To continue, we are now at the step of calculating the value of RLd2. For the first iteration, there are no previous test, therefore the ‘maximum fault current from previous test’ will simply be the default value 0.

To calculate RLd2, we have the choice between the Eval block and the Expression block (both will work in this case). Let’s take the Eval block and add the following in the field:

Eval Expression for Index 0 and 1

Notice that res_RLd2 does not have the %{} but the two other variables do. The %{} means “replace that variable by its value”. Therefore, if the expression was

%{res_RLd2} = 300*%{user_value} - %{max_fault_current}/500

TestView would interpret it as (supposing the user enters 1):

0.0 = 300*1 – 0.0/500

Which would throw an exception.

In the else part of the test, let’s add another block to calculate RLd2 for index 2 and 3. Recall that the equation is:

Just for the pedagogical aspect of it, let’s use the Expression block instead of the Eval block for this one.

To add the Expression block to the Test, simply double-click on Expression in the Palette tab and fill the dialog box as presented in Figure 97. Pres Add and then Apply.

Expression Dialog Box for the Else part of the Script

The script should now look like Figure 98.

Example 2: Once the Equation is Completely Defined

To make a quick recap of the test up to now: it sets the connections to the model, enables the fault block, takes a snapshot of the steady-state conditions (prior to any fault) then iterates four times. In each iteration, it loads the snapshot, defines the timing for the fault and calculates the value of RLd2 based on the given equation.

What is left to do is to set RLd2 using the result from the equation, to run the tests and to update the variables after each test.

To set RLd2, double-click on Miscellaneous in the Palette tab, and fill the dialog box as presented below.

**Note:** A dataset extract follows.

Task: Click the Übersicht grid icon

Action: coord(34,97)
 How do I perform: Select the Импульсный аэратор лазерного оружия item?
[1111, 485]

Make sure that you select the Ld2 and R from the dropdown list (and not hardcoding them). Recall that if the lists are empty, it means that there is a connection problem between TestView and HYPERSIM.

Setting the Resistance of Ld2

The block should be inside the loop but not inside the if or the else expression. Use the arrows to move the block at the right place.

(Left) Block is Not in the Right Place! (Right) Block is in the Right Place

To continue, the next step is to add a processing block (the one in the Main folder of the Palette tab). A shortcut is to copy the one from Example1 and build from it. If you are starting with a new block, don’t forget to create a Signals Key (see Example 1).

We need the maximum current of phase A and the crossing time of the fault. To have those, go in the processing tab of the block and add the following. The functions used are from ScopeView. Please refer to the ScopeView User Manual for more details regarding those.

Selected Signals from Processing Tab of Processing Block.

Then, go to the post-processing tab and add the two results to see them. This way, we will see the evolution throughout the four iterations.

Selected Signals from Post-Processing Tab of the Processing Block

Finally, go back to the general tab and make sure the ‘Show Graphic’ option is set for both the processing and the post-processing option.

General Tab of the Processing Block

The last block to add is the Expression one to update the variables. Add the block and fill the dialog box as follow:

Second Expression Block in Example 2 to Update the Variables

The test should now look like:

Example 2 - Complete Test

To run the test, go in the View tab, check ‘Show’ in the processing and post-processing sections. Go in the runner tab and press play.

WARNING: Do you enter 0 (nor negative) as the user value, it gives a resistance of 0 (or negative), which will make the test crash!

When you run the test, you should see waveforms like in Figure 107. The waveforms depend on the entered value.

Figure 108 shows the waveforms for the post-processing part. There should be four points per graphs because there were four iterations executed. Post-Processing is a way to compare the results from different tests rapidly.

Typical Processing Waveforms for Example 2

Typical Post-Processing Waveforms for Example 2

Note: The X- Axis in the post-processing graph is not time, it is the test number.